Mas Ari mungkin mengira semua guru. Maksud saya guru yang PNS itu 
dari jaman dulu kala sudah cukup penghasilannya. Orang tua saya dan 
saudara2 saya guru di kota kecil. Keluarga kami tidak kaya, tapi kami 
juga tidak pernah kekurangan. Kami senang bila pemerintah 
memperhatikan gaji guru, kami juga orang yang tahu terima kasih. Kami 
tidak mau perhatian yang berlebihan yang membuat kami lupa bahwa kami 
harus ikhlas mengajar tanpa mengharapkan materi berlebihan.
Kalau guru yang belum PNS, lebih2 pada sekolah yang tak dikenal 
pemerintah, susah sekali mengukur kesejahterannnya.
Sah-sah saja orang menambah penghasilan demi kebutuhannya yang 
meningkat. Semua orang dengan berbagai profesi bahkan suka nyambi 
demi mendapatkan lebih dari biasanya atau pun tidak suka menganggur.
Karena itu gampang ditemui tentara dan polisi yang nyambi jadi 
pengaman klub malam, pegawai pemda yang nyambi jadi konsultan, guru 
nyambi jadi tukang ojek, dsb.

--- In wanita-muslimah@yahoogroups.com, "Ari Condro" <masar...@...> 
wrote:
>
> Di kick andy, pernah ada episode yg mengangkat profil kepala 
sekolah di jkt yang juga berprofesi jadi pemulung.
> 
> Mbak belum pernah lihat ?
> 
> 
> salam,
> 
> 
> 
> -----Original Message-----
> From: "amy_widiastuti" <amy_widiast...@...>
> 
> Date: Fri, 26 Dec 2008 17:35:46 
> To: <wanita-muslimah@yahoogroups.com>
> Subject: [wanita-muslimah] Re: Pencitraan SBY dalam Ibu Guru 
Muslimah
> 
> 
> Saya setuju dengan tulisan di bawah.
> Saya pahami bahwa untuk peduli sesuatu, bukan berarti tanpa ukuran 
> yang benar.

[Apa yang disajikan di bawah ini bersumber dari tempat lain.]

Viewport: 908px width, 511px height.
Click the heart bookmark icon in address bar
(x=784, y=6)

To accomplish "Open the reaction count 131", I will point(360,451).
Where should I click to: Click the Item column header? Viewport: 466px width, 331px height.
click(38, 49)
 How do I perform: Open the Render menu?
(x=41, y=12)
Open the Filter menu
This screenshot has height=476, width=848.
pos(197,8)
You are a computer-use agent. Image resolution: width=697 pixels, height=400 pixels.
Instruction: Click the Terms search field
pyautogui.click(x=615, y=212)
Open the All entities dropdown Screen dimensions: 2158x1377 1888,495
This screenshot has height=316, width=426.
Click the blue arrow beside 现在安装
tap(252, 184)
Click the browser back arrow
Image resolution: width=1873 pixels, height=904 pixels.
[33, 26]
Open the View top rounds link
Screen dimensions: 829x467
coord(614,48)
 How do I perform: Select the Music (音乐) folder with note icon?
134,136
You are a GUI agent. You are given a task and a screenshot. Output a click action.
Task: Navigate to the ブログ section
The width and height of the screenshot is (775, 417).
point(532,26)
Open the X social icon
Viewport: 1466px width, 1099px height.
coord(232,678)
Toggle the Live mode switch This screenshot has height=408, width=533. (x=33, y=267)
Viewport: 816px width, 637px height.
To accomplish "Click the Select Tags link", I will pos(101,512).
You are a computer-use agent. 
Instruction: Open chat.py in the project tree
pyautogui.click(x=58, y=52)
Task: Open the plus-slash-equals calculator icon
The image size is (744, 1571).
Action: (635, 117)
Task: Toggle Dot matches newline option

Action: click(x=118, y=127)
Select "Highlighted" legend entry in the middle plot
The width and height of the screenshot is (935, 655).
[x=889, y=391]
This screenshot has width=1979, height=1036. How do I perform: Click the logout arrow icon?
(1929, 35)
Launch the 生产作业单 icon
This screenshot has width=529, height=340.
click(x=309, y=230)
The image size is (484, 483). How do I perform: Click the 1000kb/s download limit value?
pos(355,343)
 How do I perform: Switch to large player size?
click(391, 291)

Misalnya memberi penghargaan berupa gelar PAHLAWAN, 
bukan 
> berarti diberikan dengan gampang kepada Naga Bonar, Si Pitung, Jaka 
> Sembung bahkan Bang Ji-i.
> Terlalu naif bila kita tutup mata terhadap siapa yang layak 
> mendapatkan penghargaan sebenarnya.
> Selama ini, sebenarnya kita dipaksa sepakat dengan 
slogan "Rendahnya 
> kualitas pendidikan karena kurangnya penghargaan pada guru".
> Dari jaman dulu kala, Guru bukanlah profesi untuk menjadi kaya. 
Guru 
> adalah profesi pengabdian, sampai-sampai guru digelari Pahlawan 
tanpa 
> tanda jasa. Menjadi salah kaprah bila guru dijadikan profesi "bisa 
> kaya". Hal ini akan mengurangi semangat pengabdian seorang guru. 
> Karena guru akan saling melihat kekayaan guru lainnya. Padahal kaya 
> atau tidaknya seseorang tergantung takdir Tuhan.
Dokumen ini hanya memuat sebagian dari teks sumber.